=== Begin Enclosure ===

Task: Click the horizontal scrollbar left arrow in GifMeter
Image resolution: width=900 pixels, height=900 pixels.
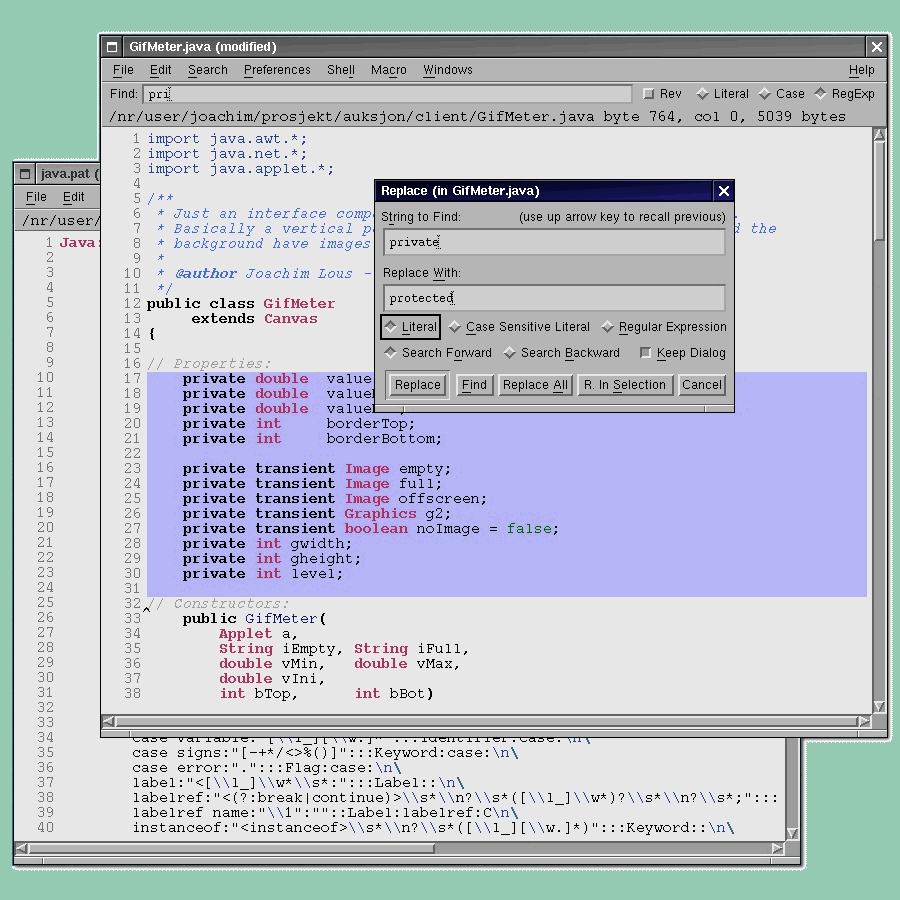Action: coord(108,721)
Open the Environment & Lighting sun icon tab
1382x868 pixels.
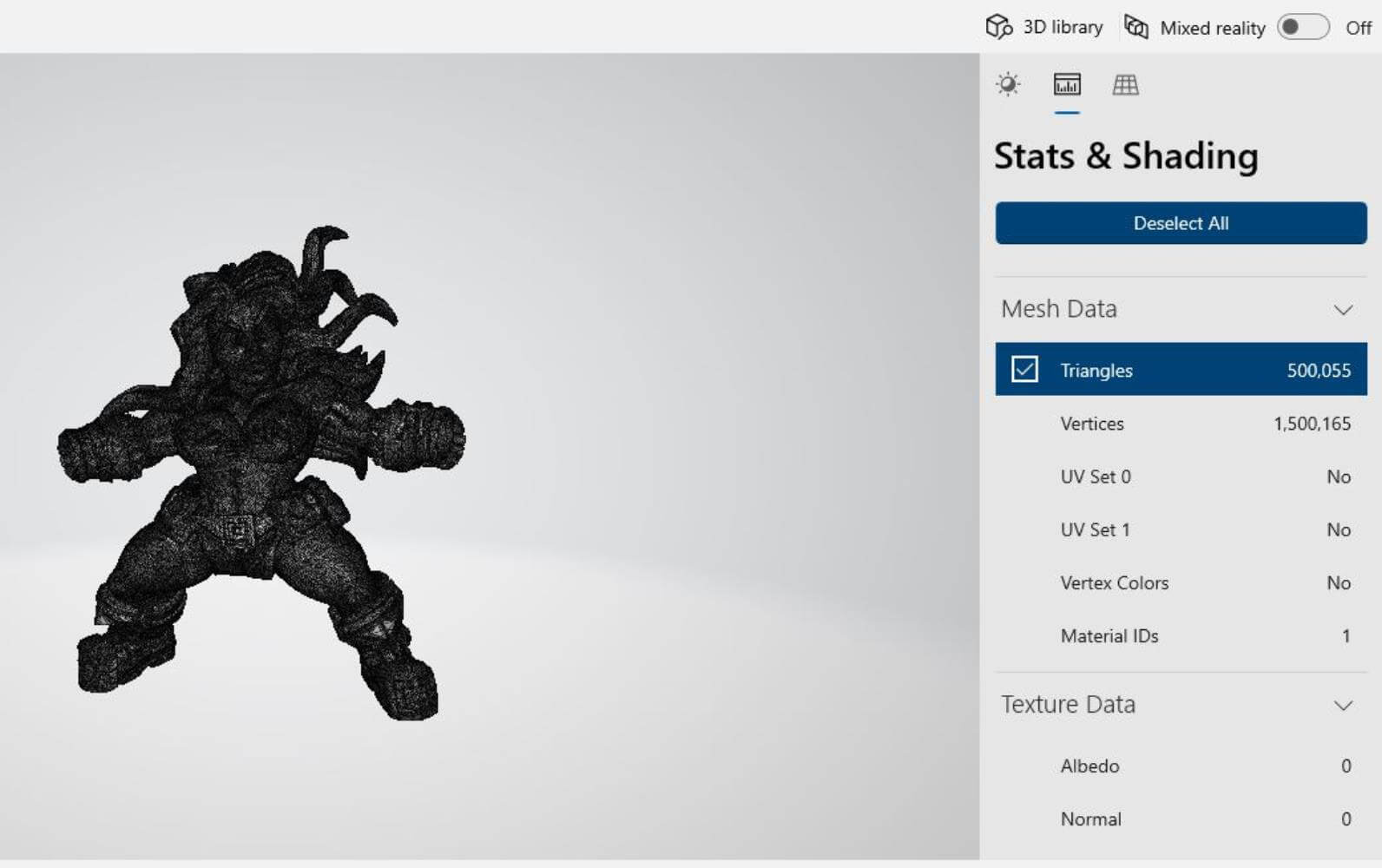[1008, 84]
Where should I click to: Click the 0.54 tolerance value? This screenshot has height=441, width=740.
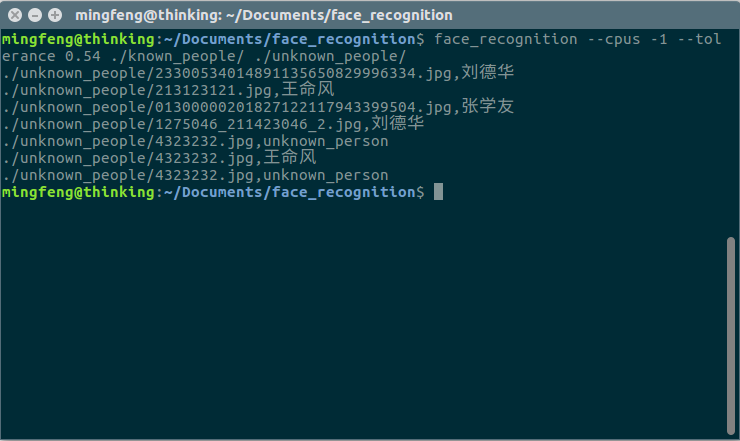click(x=83, y=56)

=== End Enclosure ===

» **PROBLEM REQUIREMENTS**
Each line above must be repeated exactly in the answer, with pictures omitted.

» **RESPONSE TO THIS EXERCISE**
Task: Click the horizontal scrollbar left arrow in GifMeter
Image resolution: width=900 pixels, height=900 pixels.
Action: coord(108,721)
Open the Environment & Lighting sun icon tab
1382x868 pixels.
[1008, 84]
Where should I click to: Click the 0.54 tolerance value? This screenshot has height=441, width=740.
click(x=83, y=56)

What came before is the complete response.